PASSAGE SHOWN:
* * * *

This Year in Jerusalem

 

Once upon a time, I took an oath to "protect the Constitution against all enemies, foreign and domestic," as did every member of the Congress that voted to ratify the "under God" language the Pledge of Allegiance in both 1954, and again in 2002. In the latest case advanced by Michael Newdow, the Ninth Circuit today held (2 (Bea) – 1 (Reinhardt)) that the Pledge of Allegiance including the "under God" language appended during the McCarthy era — supposedly as a way of undermining those "godless commies" — does not constitute an undue invasion of religious expression into civic affairs, even when mandated by the state as part of a daily school exercise (large PDF).

I will not pretend that this is an easy decision under existing precedent, particularly under existing Supreme Court precedent. I do think that Judge Reinhardt's dissent has the better of the argument here, but not by so much that I think Judge Bea (and his silent partner Judge Nelson) are anything other than just mistaken. The problem, I think, is that the Supreme Court's precedent on the wall between Church and State gives too little historical context to the battle between "exercise" and "establishment" in the seventeenth and eighteenth centuries, and as a result allows too much establishment to occur when it is nonsectarian establishment.

This should matter a great deal to writers.

TOBY: But I'll tell you why it should be front and center. It's not the first amendment, it's not religious freedom, it's not church and state, it's not... abstract —
LEO: What is it?
TOBY: It's the fourth grader who gets his ass kicked at recess because he sat out the voluntary prayer in homeroom. It's another way of making kids different from other kids when they're required by law to be there. That's why you want it front and center. The fourth grader: That's the prize.

* * * *

DATA LINES:
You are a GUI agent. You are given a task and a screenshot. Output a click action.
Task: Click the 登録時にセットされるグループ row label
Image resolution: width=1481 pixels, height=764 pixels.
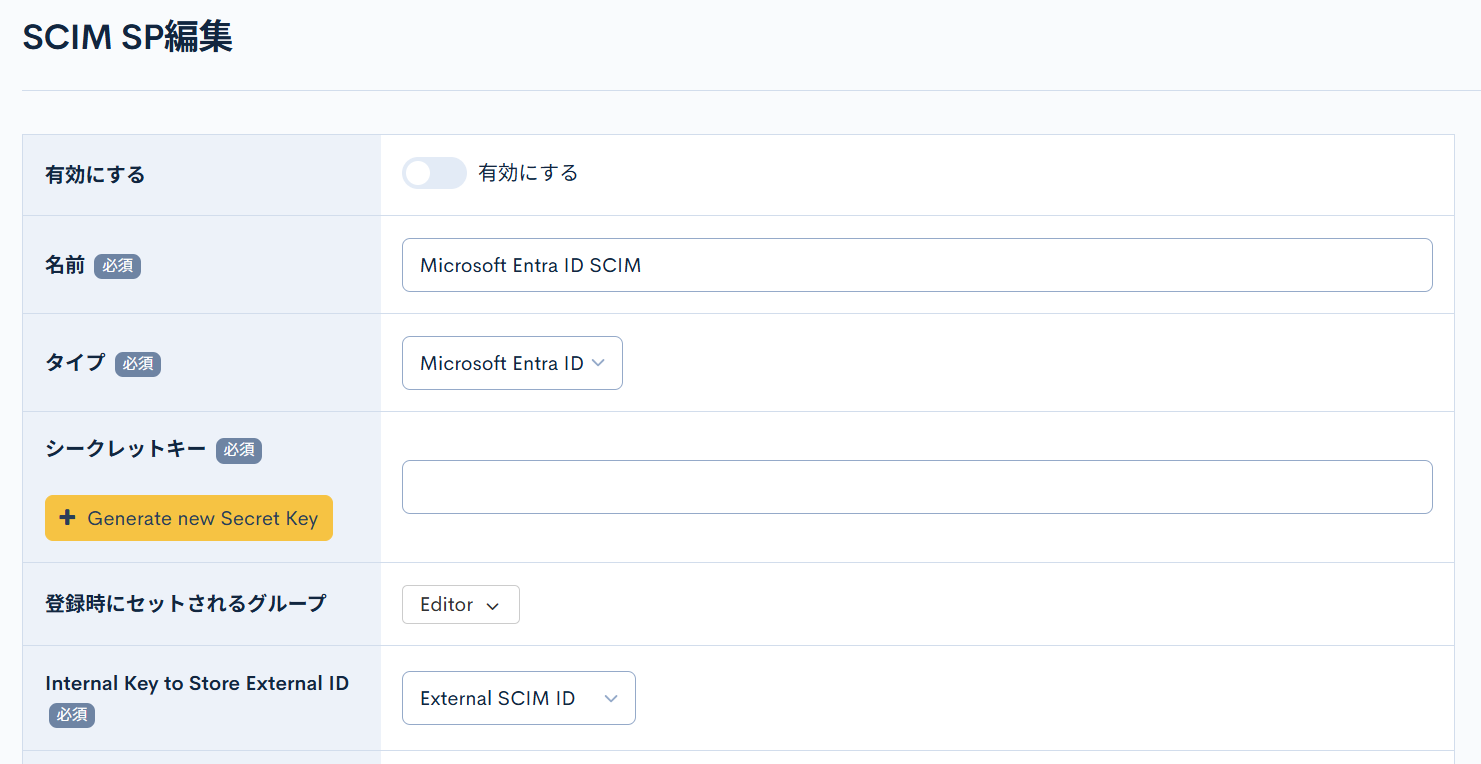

* * * *

Update the section of the Pledge of Allegiance post between "This Year in" and "exercise (large PDF).", inclusive, and write it out with "Ninth Circuit" changed to "Ninth Circuit Court of Appeals".

This Year in Jerusalem

 

Once upon a time, I took an oath to "protect the Constitution against all enemies, foreign and domestic," as did every member of the Congress that voted to ratify the "under God" language the Pledge of Allegiance in both 1954, and again in 2002. In the latest case advanced by Michael Newdow, the Ninth Circuit Court of Appeals today held (2 (Bea) – 1 (Reinhardt)) that the Pledge of Allegiance including the "under God" language appended during the McCarthy era — supposedly as a way of undermining those "godless commies" — does not constitute an undue invasion of religious expression into civic affairs, even when mandated by the state as part of a daily school exercise (large PDF).